Trees and bushes outside Bivins Building were landscaped to make the space safer for pedestrians. Duke Police is partnering with Facilities Management to make similar changes across campus. Photo courtesy of Duke Police.
So far, adjustments to trees, bushes and ground cover have taken place by 16 buildings and dorms on East Campus with plans to continue work on West Campus. To begin the process at each location, Duke Police officers patrol an area to identify any problem spots and then meet with Facilities staff to design new landscaping plans.
In many cases, trimming trees or shrubs not only provided a chance to create a safer space for pedestrians, but was also an opportunity to update landscaping.
Surrounding Bassett and Pegram residence halls, aging holly bushes and upright junipers were replaced with dwarf abelia and ground cover juniper, which is more consistent with other plantings on campus. The difference in the two juniper heights greatly benefits campus safety as well, with a difference of about 3 feet when fully grown. That means the new shrubbery could not be used as a hiding spot.
Some magnolia trees, which have branches that grow to the ground, will also be pruned to offer easier sight lines for passersby.
“For us, it’s about trying to increase the line of sight for people without doing any damage to the landscaping of campus,” said Roger Conner, superintendent for Duke Grounds and a graduate of Duke Police’s Citizens’ Police Academy. “We look at all options, from pruning to replacement of a plant to improve lighting.”

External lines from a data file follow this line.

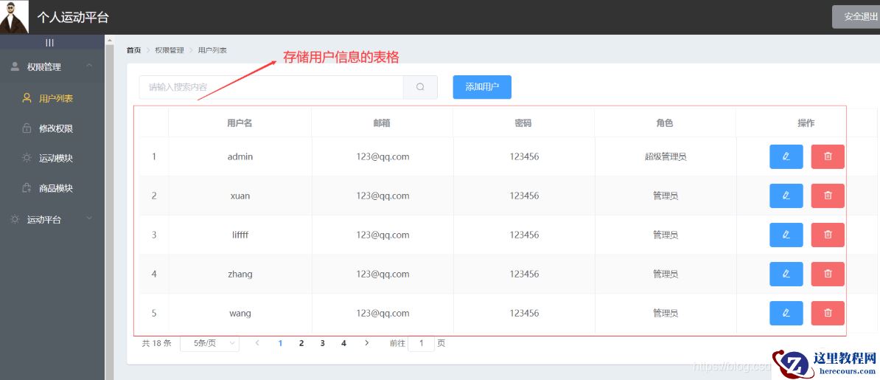The image size is (880, 380).
Task: Delete the xuan user with trash icon
Action: point(828,196)
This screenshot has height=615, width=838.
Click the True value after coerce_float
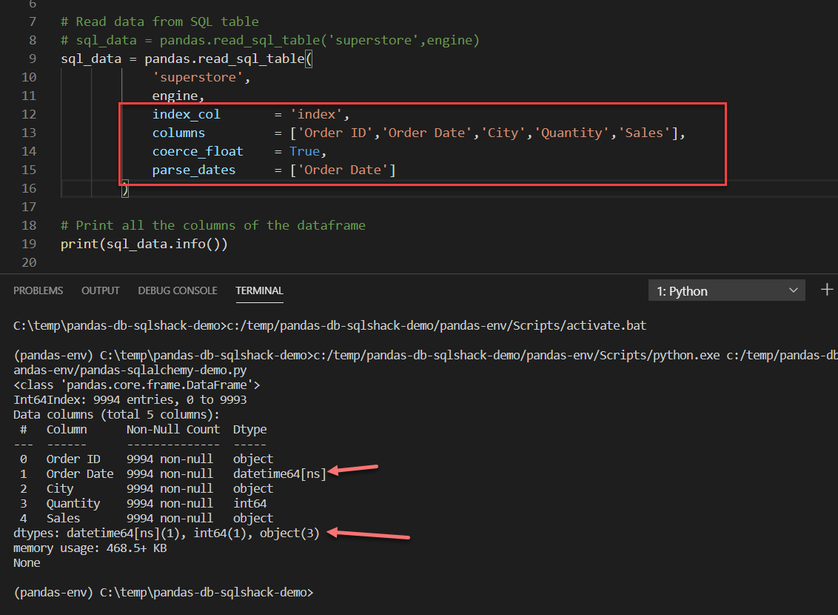(x=304, y=150)
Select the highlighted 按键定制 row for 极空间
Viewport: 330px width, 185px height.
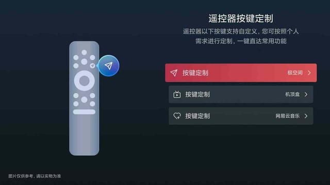point(241,73)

Changes to trees and bushes complement last year’s project by Facilities Management to upgrade Duke’s outdoor lighting system, which now uses LED lights. In addition to cutting costs and energy uses, campus lamps shine brighter with the new bulbs.

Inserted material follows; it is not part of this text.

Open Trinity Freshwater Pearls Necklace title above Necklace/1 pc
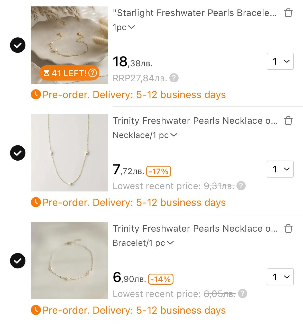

Facilities and Duke Police will continue to partner to update landscaping around buildings like Perkins Library and West Union. In the meantime, Hester said Duke Police will continue to seek out landscaping locations that can be adjusted for greater safety.
“We want our students, faculty and staff to feel comfortable on campus,” said Eric Hester, crime prevention officer with Duke Police. “Whether it’s an officer or any other community member, we’ll be able to see better and create a greater sense of safety.”
Shrubs and ground cover were adjusted (before picture, left) outside Bassett Residence Hall to provide for a greater sense of safety. Photo courtesy of Duke Police.